**Directions**
Identify every line in the records below that contains the word "scene", and copy each of those lines.

**Data listing**
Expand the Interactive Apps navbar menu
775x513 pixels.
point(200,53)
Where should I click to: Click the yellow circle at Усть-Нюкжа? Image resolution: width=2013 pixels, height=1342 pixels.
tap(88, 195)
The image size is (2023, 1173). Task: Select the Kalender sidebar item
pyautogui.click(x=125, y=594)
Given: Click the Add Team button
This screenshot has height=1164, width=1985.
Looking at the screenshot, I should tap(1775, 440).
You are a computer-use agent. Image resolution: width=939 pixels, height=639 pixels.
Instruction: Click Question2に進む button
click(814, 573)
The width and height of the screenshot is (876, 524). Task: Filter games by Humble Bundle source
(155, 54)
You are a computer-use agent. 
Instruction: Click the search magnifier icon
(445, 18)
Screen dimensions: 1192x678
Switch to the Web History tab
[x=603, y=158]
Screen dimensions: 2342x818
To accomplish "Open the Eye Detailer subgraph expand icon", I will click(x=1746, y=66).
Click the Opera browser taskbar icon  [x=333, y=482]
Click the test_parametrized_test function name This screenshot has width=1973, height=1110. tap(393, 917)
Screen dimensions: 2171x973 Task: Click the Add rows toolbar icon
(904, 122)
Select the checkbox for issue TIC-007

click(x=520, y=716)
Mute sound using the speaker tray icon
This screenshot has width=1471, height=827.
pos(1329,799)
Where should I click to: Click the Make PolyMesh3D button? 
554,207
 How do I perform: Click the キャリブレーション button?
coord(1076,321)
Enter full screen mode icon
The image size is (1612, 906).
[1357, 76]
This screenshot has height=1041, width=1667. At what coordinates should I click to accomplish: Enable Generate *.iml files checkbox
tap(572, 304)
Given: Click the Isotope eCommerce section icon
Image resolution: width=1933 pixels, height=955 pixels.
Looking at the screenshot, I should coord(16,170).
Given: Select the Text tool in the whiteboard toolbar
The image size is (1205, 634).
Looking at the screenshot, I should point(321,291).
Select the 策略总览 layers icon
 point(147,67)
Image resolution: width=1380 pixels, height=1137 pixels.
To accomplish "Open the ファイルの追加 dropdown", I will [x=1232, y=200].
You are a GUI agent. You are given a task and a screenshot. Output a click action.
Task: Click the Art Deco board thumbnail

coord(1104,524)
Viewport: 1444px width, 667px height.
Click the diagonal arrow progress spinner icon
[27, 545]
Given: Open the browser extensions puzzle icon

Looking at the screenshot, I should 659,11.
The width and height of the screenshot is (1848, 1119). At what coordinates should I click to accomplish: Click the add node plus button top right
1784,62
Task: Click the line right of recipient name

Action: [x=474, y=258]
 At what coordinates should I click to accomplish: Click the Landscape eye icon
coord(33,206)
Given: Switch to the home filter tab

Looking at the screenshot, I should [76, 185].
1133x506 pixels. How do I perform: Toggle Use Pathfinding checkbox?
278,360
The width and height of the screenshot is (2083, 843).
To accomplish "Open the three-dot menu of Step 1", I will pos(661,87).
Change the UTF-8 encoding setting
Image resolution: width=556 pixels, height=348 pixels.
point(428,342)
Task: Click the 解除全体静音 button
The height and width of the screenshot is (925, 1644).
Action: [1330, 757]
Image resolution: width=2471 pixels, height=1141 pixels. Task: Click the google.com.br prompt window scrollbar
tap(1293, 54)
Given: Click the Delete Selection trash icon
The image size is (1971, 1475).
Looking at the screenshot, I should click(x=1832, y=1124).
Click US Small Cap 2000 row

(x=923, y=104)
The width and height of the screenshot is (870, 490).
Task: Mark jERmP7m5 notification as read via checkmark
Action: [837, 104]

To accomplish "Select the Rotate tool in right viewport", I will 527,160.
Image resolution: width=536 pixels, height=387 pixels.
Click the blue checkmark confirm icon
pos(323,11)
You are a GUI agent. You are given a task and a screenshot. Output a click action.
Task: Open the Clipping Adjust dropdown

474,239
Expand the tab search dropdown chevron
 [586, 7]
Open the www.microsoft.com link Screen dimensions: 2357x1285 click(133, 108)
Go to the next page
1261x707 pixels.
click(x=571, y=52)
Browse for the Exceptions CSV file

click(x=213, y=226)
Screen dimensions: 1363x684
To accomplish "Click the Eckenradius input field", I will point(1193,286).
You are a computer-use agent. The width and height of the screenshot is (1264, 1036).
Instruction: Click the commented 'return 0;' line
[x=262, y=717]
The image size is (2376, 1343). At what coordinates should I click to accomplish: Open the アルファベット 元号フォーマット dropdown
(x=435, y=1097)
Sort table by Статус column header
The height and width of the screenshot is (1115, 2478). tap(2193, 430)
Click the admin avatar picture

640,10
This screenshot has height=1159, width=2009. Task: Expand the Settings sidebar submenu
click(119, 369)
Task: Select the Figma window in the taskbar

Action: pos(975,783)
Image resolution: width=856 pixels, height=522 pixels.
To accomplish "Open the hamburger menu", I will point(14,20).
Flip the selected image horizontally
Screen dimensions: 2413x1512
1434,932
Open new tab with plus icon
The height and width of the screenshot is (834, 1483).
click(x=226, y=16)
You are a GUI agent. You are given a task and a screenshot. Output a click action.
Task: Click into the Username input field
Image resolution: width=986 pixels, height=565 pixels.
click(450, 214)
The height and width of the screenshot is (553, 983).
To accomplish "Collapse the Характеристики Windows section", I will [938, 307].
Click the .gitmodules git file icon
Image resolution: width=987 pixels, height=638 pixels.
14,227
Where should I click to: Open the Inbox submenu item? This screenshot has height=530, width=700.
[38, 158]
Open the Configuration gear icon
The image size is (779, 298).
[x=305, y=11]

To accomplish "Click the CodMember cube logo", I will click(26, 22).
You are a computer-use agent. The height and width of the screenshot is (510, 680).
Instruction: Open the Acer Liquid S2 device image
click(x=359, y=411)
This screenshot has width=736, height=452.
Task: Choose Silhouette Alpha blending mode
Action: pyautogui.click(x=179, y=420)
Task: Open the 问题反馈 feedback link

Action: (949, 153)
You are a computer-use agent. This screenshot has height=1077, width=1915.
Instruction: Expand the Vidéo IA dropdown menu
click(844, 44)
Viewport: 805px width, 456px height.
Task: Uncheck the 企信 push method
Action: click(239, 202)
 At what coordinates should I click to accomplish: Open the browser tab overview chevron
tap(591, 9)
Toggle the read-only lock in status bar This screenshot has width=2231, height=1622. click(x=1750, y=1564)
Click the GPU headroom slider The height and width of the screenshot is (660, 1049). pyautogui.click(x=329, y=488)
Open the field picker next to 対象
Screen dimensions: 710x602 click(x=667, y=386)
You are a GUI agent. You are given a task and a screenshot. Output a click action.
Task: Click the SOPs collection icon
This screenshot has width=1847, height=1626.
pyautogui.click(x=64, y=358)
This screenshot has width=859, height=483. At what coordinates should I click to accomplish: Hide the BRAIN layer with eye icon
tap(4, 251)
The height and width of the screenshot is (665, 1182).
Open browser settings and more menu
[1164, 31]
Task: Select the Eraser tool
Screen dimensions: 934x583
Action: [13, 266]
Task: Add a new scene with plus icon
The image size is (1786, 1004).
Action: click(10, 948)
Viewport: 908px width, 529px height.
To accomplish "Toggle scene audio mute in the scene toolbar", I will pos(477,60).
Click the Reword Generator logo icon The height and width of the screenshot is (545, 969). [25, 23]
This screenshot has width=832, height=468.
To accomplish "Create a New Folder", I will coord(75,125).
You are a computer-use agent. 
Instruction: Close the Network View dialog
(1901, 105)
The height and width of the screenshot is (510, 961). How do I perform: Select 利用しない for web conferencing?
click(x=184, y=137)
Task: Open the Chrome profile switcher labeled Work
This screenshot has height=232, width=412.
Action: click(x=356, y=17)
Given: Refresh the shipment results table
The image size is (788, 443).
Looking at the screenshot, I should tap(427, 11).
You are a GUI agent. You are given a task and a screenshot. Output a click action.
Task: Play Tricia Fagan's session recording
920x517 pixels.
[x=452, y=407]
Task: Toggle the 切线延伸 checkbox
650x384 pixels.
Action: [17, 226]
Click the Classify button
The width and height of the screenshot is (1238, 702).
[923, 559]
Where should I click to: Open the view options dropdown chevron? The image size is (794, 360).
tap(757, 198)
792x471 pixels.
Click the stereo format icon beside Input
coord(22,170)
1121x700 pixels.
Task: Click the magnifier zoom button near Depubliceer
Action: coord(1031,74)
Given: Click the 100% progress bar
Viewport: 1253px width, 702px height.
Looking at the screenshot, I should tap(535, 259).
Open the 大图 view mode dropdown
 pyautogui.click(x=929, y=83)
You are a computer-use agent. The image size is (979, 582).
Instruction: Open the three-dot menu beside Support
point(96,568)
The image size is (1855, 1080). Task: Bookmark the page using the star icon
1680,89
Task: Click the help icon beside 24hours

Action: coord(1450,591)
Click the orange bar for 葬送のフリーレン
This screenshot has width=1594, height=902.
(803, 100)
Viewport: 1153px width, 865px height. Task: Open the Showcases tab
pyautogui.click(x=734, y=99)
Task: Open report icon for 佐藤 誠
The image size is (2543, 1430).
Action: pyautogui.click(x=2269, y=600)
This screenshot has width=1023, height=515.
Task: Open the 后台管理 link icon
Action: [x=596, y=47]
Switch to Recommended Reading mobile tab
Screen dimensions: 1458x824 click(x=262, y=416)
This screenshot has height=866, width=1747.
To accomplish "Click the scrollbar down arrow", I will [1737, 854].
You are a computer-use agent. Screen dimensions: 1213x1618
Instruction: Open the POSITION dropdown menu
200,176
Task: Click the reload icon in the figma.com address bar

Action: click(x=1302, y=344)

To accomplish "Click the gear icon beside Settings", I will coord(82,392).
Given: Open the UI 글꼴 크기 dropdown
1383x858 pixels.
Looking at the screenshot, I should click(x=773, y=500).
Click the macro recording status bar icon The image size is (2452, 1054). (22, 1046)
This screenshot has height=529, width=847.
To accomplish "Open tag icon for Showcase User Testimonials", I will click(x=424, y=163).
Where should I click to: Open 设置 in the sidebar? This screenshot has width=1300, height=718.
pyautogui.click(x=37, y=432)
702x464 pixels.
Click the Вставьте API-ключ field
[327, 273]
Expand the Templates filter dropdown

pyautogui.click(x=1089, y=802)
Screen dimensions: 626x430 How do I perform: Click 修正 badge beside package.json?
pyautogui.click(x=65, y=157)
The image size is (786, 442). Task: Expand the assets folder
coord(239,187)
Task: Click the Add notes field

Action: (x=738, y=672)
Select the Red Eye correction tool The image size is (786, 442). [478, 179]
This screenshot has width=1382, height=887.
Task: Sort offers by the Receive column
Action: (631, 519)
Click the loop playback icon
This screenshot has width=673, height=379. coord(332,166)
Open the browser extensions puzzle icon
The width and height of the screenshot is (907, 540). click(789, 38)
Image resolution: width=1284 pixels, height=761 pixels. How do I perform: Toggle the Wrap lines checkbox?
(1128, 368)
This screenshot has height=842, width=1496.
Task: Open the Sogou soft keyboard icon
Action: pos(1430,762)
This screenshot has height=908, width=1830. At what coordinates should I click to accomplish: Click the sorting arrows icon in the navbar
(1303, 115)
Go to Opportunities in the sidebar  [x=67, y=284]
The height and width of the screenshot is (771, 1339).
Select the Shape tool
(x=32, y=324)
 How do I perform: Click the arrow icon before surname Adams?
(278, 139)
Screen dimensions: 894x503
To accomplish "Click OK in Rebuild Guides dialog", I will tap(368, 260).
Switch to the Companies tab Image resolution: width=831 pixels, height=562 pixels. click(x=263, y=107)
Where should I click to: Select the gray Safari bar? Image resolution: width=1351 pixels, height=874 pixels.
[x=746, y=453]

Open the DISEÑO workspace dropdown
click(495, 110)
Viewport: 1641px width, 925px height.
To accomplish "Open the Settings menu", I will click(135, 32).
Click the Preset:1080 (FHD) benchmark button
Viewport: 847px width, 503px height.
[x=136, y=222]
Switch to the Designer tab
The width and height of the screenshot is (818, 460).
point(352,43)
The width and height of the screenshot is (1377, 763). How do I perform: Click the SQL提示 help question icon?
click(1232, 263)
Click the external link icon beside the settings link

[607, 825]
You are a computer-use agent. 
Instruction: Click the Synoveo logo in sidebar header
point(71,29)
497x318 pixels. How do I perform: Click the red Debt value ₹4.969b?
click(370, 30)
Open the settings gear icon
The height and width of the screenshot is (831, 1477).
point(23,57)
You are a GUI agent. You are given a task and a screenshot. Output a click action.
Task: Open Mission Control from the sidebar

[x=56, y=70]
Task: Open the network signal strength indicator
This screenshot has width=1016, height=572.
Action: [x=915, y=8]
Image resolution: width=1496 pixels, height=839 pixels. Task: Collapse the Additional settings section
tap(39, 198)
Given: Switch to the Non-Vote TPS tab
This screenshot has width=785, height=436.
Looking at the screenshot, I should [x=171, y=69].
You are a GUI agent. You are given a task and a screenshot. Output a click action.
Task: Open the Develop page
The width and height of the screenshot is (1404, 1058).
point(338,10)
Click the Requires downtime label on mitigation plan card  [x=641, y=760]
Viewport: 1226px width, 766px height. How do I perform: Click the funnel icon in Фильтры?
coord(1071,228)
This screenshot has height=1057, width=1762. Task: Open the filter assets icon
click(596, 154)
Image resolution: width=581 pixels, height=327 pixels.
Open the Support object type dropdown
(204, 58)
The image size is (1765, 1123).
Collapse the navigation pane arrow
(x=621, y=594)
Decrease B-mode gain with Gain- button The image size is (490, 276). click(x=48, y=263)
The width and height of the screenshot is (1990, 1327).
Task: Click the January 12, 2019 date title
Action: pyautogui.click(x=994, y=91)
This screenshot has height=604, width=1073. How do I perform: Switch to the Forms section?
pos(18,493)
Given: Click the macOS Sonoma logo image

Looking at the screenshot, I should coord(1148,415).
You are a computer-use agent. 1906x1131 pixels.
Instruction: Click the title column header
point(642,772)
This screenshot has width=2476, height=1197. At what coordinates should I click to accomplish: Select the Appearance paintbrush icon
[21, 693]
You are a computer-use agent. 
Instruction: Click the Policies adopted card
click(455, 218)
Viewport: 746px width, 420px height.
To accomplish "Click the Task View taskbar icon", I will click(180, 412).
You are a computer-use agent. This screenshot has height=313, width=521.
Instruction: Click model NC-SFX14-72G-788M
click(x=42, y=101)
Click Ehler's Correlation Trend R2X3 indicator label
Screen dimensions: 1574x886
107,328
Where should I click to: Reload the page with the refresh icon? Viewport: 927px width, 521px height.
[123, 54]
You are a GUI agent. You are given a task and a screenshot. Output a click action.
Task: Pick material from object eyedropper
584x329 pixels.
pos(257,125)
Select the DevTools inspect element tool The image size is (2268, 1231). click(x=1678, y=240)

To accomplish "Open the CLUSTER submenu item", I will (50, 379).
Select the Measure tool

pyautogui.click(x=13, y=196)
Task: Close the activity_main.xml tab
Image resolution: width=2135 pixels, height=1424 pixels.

**Exercise result**
Task: Add a new scene with plus icon
To accomplish "Toggle scene audio mute in the scene toolbar", I will pos(477,60).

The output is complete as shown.